Streaming saltwater, seaweed, rust and silt, a monster is rising from the shallows in Liverpool’s docks: Landfall, the last survivor of the fleet of gigantic landing craft built to transport British tanks to the battlelines of the second world war. The vessel is the last of the UK fleet of 800 tank carriers, the last to have taken part in the D-day landings, and one of the last of its kind anywhere in the world.

As divers vanished into the bowels of the ship to carry out last-minute checks and attach flotation bags, and a giant crane arrived on the quayside to help in the operation, people gathered to watch the resurrection of a local landmark, which many remember from her days as a floating nightclub.

Even the most passionate admirers of LCT 7074 would admit that she’s no beauty, and her rising from the water is not a noble spectacle: the ship has all the elegance of a breeze block, and has been lying in three metres of water and mud, partly exposed at low tide.

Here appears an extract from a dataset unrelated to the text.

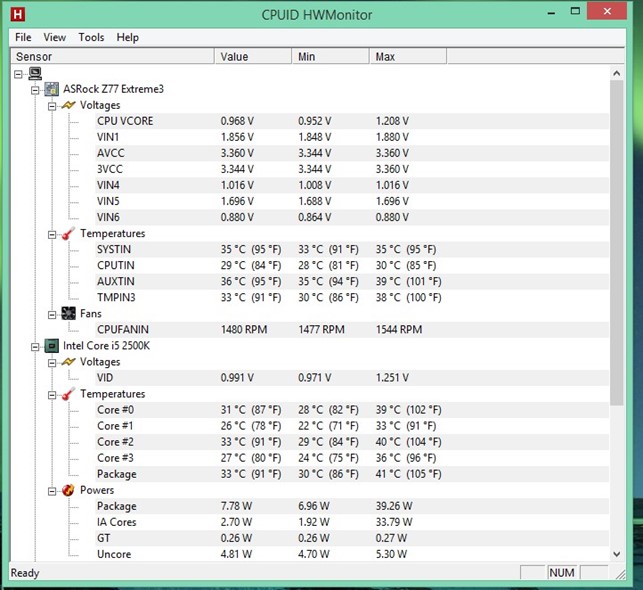The height and width of the screenshot is (590, 643).
Task: Click the motherboard Voltages lightning icon
Action: pos(68,105)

“These weren’t designed to be beautiful, they were designed to do one job, which they did supremely well,” said Nick Hewitt, of the National Museum of the Royal Navy. He can hardly bear to hear an unkind word spoken against Landfall, and admitted to waking up before dawn on resurrection day feeling as excited as a child at Christmas. “When Churchill said ‘Give us the tools and we will finish the job’, this is exactly the sort of tool he had in mind.”

The enormous vessel, just under 60 metres long and designed to carry 10 tanks, is being refloated by the National Museum of the Royal Navy, six years after she sank on her moorings at Birkenhead, after the collapse of the previous restoration campaign.

Landfall
The decaying vessel part-submerged in Birkenhead docks, with a dive boat in the foreground. Photograph: National Museum of the Royal Navy

Next month, the museum will move her in a giant container ship to Portsmouth, where after restoration the vessel will join the collection of a partner museum, the D-day Museum in Portsmouth. The project is being funded by a £916,000 National Heritage Memorial Fund grant, in recognition of her unique importance, part of the register of National Historic Ships. More fundraising will be needed to complete the restoration work in Portsmouth.

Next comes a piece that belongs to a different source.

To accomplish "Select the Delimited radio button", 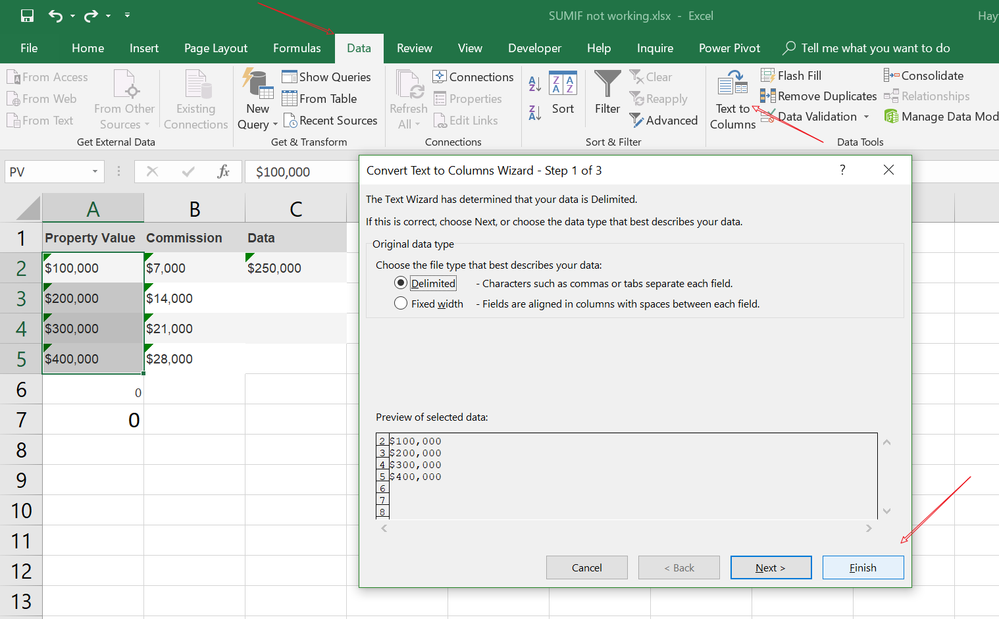I will [401, 283].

“She’s unique because most of them were worked to death,” Hewitt said. “There were never enough of them, and they were worked very hard, constantly on the move, often working under fire. If they lasted two or three months, you’d got your money’s worth. Very few of them lasted till the end of the war, and most of those were sold off for scrap.

“She is in extraordinarily original condition, because they were such simple ships – although she has lost her engines, almost the entire fabric is original to 1944.”

The ship survived partly because she was back in Liverpool for a refit when the war ended. Decommissioned in 1945, Landfall first became the floating headquarters of the Master Mariners Club in Liverpool – and is remembered by sailors from all over the world who were guests there – and then a club and restaurant at Canning Dock in the 1960s and 70s.

She was bought by the Warship Preservation Trust, which intended to carry out a full restoration but went into liquidation in 2006. On the historic ship register, her situation was described as bleak: “Her immediate prospects are indifferent and her longer-term future unclear.”

Once the ship is afloat again – which is expected to be by Thursday morning – Liverpool will have a month to pay its respects before the plug-ugly but magnificent survivor sets off on a last voyage.